Improved Linearized Combinatorial Model (ILCM) for Optimal Frame Size Selection in ALOHA-based RFID Systems

Radio Frequency Identification (RFID) technology became the most important tool for identification of items and tracking. Nowadays, the most popular in terms of best price-performance ratio is passive RFID technology, where tags are both powered- up and communicating using the same radio waves transmitted via reader antenna(s). Since the objects with tags are usually moving in and out of range interrogated by the reader, it is crucial to identify all of them as soon as possible. In order to exchange data, reader and tags commonly use Dynamic Frame Slotted ALOHA (DFSA) transmission scheme, where the communication is divided in the time frames, latter divided in time slots. In DFSA system, tags randomly pick the time slot for the response. To increase tag reading rate it is necessary to set DFSA frame size properly. Calculations show that maximum tag reading rate can be achieved if frame size is set to a number of interrogating tags. Since the number of tags is generally unknown, it should be estimated correctly and the frame size set properly.
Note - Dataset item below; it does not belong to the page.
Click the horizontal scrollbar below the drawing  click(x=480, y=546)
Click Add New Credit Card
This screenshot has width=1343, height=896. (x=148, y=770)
In this paper we present the state of the art in the tag estimate methods along with performances of Q-Selection algorithm, a simple mechanism for frame size adaptation suggested as the standard in Gen2 RFID system. We introduce a new efficient optimal frame size selection method denoted as Improved Linearized Combinatorial Model (ILCM). Simulations results show that ILCM outperforms Q-Selection.